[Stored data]
···

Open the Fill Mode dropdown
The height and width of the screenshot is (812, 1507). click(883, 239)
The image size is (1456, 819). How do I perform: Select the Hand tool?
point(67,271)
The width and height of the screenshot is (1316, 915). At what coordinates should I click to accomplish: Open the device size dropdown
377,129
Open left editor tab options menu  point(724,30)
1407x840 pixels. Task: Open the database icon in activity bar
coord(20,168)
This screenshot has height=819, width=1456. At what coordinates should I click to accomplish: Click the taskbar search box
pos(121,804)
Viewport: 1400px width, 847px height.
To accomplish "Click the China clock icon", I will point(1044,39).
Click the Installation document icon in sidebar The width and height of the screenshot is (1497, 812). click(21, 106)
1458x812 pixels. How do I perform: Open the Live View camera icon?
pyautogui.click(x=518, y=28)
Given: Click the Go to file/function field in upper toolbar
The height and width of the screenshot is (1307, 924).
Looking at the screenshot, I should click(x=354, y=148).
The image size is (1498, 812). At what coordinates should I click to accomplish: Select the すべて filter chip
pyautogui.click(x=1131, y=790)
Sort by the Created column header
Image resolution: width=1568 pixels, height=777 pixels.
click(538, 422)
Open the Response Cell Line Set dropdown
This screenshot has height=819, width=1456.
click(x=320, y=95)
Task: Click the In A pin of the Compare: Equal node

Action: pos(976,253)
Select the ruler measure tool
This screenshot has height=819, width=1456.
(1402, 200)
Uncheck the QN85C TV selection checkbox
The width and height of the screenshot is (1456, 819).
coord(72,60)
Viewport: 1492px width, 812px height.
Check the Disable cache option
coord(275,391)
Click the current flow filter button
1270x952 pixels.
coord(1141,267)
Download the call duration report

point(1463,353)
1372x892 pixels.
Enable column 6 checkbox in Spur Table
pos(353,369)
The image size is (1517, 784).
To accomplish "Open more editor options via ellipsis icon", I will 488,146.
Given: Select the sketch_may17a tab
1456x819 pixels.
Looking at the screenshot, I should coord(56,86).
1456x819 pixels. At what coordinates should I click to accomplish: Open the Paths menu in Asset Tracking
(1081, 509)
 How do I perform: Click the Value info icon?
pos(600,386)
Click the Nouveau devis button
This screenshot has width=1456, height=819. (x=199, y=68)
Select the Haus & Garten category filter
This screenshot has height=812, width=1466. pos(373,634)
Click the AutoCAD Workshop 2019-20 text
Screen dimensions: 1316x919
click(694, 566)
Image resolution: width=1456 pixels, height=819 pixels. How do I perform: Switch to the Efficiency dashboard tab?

···

## WHAT THE TASK ASKS
Go to the line with "1407x840 pixels. Task: Open" in the entries above and repeat every line from there through the line with "Click the Installation", exactly and with no other text.

## WRITTEN ANSWER
1407x840 pixels. Task: Open the database icon in activity bar
coord(20,168)
This screenshot has height=819, width=1456. At what coordinates should I click to accomplish: Click the taskbar search box
pos(121,804)
Viewport: 1400px width, 847px height.
To accomplish "Click the China clock icon", I will point(1044,39).
Click the Installation document icon in sidebar The width and height of the screenshot is (1497, 812). click(21, 106)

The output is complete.